2004-06-03 Thread Rick Moen
Quoting Michael Stone ([EMAIL PROTECTED]):

> On Thu, Jun 03, 2004 at 04:24:35PM -0700, Rick Moen wrote:
> >One can pretend that the matter's open for debate, but that would be a
> >waste of time:  It's happening.
> 
> Sure it is. How do you manage to sleep, fixing all the email systems in
> the world *and* evangelizing at the same time? Must be tough.

(Troll duly noted and ignored.)

> >People who put significant stock in content-based filtering are pursuing
> >a losing antispam strategy.  
> 
> All antispam strategies are a losing strategy, unless you're a zealot
> who believes that everyone else in the world (and human nature) will
> change. 

My, you _are_ a veritable fount of non-perspective, aren't you?

Some antispam strategies are by relative measures non-starters relative
to others.  In particular, doing all of your primary processing via
content-based filtering, particularly at the MDA/MUA level, has proven
over time to be particularly ineffective, and tempts people to do dumb
things like /dev/nulling all HTML mail.

> Every time you come up with a new fix someone else will come up
> with a new strategy to avoid it. What's your strategy to cope with
> perfectly valid smtp messages that just happen to contain spam?

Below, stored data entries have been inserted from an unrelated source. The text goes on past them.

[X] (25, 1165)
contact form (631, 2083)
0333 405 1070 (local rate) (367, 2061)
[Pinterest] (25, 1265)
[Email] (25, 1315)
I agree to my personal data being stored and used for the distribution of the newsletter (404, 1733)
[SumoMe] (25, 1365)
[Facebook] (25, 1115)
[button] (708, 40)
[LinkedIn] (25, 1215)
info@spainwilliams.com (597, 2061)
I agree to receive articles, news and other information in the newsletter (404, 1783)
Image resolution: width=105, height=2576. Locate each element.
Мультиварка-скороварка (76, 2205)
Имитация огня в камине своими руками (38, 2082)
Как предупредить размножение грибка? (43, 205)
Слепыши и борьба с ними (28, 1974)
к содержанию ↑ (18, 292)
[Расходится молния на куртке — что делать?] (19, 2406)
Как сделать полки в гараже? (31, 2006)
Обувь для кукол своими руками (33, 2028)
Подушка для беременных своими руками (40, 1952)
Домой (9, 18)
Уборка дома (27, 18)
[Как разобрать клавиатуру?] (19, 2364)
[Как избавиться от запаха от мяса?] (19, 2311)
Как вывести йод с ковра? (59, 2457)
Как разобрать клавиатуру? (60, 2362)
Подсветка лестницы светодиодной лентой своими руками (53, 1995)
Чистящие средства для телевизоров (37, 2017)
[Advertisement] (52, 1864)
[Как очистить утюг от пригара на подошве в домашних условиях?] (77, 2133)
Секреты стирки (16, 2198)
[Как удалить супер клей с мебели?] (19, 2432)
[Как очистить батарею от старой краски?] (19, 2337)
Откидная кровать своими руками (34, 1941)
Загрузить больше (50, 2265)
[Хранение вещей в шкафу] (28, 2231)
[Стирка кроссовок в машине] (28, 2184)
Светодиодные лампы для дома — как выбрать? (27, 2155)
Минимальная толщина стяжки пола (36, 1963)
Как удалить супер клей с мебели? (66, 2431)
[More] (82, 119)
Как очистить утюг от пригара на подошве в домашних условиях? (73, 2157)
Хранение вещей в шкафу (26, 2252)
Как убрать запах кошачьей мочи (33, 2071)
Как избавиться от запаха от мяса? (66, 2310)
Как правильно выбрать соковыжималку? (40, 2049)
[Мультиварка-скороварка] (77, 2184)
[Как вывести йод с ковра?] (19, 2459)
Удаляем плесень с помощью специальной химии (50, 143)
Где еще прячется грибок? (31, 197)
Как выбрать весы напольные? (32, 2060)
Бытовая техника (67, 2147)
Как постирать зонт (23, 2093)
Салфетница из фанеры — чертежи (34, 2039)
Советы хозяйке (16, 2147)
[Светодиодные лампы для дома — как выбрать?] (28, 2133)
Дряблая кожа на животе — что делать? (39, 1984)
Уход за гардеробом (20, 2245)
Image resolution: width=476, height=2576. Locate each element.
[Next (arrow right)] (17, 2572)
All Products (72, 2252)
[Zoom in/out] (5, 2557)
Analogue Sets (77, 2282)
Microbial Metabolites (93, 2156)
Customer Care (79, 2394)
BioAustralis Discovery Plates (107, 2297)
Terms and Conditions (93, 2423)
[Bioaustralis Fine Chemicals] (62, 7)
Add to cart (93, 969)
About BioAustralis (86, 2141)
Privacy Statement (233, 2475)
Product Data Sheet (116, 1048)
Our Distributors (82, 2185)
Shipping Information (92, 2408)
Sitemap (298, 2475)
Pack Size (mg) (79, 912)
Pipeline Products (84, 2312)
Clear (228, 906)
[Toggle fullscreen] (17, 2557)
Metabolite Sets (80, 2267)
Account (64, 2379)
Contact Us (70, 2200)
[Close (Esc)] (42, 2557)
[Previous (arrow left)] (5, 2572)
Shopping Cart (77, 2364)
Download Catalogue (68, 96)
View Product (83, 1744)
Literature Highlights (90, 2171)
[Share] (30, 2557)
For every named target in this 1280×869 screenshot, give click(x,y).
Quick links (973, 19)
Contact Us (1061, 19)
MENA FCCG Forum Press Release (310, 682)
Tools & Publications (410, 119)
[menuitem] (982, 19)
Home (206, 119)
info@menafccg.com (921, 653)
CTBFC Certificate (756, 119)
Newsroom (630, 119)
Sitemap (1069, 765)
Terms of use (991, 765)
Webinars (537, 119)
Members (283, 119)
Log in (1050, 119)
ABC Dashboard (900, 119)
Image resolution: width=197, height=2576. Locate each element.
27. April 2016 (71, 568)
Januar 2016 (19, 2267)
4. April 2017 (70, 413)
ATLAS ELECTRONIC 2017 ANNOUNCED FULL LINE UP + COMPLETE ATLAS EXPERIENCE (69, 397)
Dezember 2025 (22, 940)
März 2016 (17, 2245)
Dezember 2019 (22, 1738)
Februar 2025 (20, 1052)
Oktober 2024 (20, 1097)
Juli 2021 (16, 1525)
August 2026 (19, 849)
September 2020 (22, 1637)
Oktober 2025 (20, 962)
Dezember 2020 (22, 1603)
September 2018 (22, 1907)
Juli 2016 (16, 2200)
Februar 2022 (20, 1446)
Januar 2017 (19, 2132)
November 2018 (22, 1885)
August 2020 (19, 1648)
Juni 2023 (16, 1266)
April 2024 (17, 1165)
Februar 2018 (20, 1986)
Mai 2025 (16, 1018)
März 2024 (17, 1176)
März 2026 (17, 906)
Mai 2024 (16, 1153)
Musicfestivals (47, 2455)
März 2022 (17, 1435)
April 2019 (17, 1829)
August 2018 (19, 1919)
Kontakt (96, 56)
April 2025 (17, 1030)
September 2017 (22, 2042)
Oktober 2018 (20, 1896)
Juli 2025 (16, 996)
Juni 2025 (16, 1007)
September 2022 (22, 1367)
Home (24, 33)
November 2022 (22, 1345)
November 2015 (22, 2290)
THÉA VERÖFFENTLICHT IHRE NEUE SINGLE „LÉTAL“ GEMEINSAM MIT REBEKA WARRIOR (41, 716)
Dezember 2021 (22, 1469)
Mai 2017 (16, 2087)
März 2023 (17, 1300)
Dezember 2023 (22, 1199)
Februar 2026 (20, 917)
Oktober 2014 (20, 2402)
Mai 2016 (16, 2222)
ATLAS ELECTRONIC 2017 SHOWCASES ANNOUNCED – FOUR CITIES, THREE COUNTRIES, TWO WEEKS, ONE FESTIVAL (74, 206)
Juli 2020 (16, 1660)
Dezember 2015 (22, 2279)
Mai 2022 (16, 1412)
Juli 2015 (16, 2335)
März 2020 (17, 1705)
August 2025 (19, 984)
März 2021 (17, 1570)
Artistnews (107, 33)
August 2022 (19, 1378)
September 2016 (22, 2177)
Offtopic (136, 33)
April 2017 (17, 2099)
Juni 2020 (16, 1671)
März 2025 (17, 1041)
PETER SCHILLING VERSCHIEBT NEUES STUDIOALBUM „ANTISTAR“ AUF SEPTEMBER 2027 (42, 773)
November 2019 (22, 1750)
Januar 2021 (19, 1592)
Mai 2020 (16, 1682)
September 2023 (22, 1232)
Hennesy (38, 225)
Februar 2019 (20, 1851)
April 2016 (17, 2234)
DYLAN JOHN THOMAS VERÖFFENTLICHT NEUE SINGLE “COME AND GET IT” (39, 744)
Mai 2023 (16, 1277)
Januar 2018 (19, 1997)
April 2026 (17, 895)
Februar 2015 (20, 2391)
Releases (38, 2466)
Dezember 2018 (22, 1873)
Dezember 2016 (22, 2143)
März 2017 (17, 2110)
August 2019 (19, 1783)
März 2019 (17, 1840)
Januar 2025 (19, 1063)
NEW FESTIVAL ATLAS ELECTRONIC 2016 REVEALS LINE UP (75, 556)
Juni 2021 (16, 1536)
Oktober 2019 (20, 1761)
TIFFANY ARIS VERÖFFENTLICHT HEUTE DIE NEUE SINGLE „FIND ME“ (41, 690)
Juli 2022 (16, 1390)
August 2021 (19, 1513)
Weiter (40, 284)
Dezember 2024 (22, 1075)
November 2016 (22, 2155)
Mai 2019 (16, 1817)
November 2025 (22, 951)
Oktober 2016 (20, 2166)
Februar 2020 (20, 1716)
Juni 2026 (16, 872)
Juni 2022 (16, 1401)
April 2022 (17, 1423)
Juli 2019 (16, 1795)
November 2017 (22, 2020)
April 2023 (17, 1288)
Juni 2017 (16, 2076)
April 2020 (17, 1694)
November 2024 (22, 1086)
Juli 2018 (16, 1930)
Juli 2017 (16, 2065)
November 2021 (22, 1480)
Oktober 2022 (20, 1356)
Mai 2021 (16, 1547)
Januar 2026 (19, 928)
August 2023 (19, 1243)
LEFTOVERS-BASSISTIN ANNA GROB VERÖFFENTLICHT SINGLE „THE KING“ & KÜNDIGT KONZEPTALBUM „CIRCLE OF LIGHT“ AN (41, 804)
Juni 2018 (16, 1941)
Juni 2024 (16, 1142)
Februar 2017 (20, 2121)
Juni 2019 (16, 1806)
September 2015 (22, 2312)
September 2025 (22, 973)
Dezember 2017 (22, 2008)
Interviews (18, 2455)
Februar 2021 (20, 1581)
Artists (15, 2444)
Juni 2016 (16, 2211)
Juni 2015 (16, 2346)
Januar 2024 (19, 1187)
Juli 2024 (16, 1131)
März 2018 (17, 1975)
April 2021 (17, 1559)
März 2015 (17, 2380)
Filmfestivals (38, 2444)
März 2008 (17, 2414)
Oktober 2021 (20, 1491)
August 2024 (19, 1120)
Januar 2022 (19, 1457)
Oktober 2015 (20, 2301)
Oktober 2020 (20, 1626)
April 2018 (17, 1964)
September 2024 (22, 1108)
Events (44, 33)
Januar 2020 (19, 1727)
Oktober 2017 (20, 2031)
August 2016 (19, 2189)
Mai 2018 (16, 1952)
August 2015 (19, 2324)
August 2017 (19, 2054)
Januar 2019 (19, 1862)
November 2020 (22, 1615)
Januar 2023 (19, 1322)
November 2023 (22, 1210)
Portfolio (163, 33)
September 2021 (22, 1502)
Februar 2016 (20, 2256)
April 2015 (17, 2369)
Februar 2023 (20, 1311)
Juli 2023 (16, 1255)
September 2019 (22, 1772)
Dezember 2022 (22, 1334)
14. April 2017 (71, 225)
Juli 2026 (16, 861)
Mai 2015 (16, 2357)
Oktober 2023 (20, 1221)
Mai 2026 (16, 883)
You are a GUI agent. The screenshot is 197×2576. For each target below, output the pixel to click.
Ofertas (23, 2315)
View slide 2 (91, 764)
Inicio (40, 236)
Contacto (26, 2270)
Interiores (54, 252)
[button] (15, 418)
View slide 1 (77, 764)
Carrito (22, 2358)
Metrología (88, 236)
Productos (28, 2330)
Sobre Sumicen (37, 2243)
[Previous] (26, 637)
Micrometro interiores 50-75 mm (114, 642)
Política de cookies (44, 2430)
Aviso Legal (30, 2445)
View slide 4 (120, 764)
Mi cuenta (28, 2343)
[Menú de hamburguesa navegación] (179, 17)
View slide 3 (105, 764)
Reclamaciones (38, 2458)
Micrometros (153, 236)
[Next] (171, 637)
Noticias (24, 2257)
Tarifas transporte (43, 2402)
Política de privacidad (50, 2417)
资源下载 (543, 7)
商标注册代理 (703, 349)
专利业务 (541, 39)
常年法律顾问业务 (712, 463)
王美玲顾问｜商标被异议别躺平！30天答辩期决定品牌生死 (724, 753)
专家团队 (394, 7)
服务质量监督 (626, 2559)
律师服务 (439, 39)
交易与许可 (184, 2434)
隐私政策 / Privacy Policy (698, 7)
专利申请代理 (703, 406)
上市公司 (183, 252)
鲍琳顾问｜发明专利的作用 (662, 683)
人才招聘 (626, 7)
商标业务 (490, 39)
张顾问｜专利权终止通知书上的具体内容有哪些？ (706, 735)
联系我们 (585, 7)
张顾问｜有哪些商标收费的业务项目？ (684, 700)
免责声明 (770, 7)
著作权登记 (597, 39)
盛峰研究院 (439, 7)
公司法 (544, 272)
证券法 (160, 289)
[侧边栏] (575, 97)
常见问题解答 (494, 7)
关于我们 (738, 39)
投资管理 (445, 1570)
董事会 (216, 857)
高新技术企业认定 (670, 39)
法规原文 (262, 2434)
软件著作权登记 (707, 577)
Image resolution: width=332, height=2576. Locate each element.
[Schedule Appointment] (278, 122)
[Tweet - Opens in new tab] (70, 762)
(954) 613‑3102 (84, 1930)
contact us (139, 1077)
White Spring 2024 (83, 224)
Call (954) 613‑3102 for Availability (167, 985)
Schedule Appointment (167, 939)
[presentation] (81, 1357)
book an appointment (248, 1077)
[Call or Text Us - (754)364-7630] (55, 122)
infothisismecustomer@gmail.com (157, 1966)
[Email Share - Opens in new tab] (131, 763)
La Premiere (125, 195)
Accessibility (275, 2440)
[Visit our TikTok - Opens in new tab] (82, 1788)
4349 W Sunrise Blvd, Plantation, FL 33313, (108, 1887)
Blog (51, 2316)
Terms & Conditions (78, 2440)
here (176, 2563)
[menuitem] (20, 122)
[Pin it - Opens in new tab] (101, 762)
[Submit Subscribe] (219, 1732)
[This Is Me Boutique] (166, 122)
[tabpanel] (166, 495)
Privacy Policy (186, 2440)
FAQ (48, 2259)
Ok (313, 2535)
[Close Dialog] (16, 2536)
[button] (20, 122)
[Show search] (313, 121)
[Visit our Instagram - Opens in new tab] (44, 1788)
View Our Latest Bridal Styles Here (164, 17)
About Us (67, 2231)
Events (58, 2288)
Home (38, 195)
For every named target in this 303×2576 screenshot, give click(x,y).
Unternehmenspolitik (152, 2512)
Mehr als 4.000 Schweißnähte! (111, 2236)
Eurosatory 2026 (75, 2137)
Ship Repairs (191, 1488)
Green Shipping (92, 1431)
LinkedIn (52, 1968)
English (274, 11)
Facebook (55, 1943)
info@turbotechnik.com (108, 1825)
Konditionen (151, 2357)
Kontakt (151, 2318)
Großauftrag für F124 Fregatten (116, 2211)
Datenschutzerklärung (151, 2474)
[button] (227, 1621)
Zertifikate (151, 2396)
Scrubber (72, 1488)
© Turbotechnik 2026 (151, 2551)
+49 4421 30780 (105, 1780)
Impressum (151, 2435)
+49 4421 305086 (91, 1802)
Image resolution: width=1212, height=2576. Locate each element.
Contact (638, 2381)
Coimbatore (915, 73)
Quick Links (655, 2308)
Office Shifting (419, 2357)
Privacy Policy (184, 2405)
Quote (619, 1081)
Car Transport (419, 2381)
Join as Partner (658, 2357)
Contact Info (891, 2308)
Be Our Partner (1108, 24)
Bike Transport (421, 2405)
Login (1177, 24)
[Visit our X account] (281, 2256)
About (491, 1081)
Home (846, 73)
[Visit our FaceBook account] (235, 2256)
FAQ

DNSBLs, collaborative detection, and several measures that include
Bayesian recognition during SMTP time as a _secondary_ measure.  (Was
there a particular part of the word "primary" that you didn't get,
earlier?)

Ultimately, it would be good to collectively whitelist IPs that show
willingness to be responsible for mail they send, and bandwidth-throttle
others.  There are proposals being worked on for this.  See, for example: 
http://www.templetons.com/brad/spam/endspam.html

> >They'll probably figure that out by themselves, eventually.  In either
> >case, not my problem.
> 
> Yet you can't seem to stop making it your problem. Curious.

What part of my describing strictly local measures, and insisting that
other people's misbehaviour is their problem, were you not quite
understanding?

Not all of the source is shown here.